[THE DATA — start]
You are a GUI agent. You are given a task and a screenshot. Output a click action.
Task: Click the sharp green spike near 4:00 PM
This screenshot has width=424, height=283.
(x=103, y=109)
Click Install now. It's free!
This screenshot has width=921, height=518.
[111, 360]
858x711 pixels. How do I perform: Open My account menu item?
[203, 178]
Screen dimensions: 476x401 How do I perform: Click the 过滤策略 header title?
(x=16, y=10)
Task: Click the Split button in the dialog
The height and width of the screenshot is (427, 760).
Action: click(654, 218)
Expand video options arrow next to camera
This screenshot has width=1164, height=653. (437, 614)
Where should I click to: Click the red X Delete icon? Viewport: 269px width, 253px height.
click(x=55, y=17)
[THE DATA — finish]
[THE DATA — start]
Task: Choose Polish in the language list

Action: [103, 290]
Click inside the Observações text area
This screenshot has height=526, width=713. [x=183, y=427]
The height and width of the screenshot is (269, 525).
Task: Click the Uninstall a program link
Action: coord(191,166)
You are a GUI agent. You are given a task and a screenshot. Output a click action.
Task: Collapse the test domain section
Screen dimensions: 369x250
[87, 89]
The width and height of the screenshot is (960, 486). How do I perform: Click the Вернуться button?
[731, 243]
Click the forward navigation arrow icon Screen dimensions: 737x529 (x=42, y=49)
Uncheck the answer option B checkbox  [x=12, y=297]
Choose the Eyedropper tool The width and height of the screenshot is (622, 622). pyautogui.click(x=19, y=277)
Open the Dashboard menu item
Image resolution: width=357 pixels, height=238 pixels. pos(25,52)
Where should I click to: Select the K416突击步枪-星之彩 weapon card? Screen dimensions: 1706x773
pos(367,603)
[THE DATA — finish]
PROBLEM STATEMENT -> As the answer, set down only the lines from the data above between the one holding "The width and height of the screenshot is (960, 486)." and the one holding "Uncheck the answer", inclusive, exactly as they read.

TASK RESPONSE ->
The width and height of the screenshot is (960, 486). How do I perform: Click the Вернуться button?
[731, 243]
Click the forward navigation arrow icon Screen dimensions: 737x529 (x=42, y=49)
Uncheck the answer option B checkbox  [x=12, y=297]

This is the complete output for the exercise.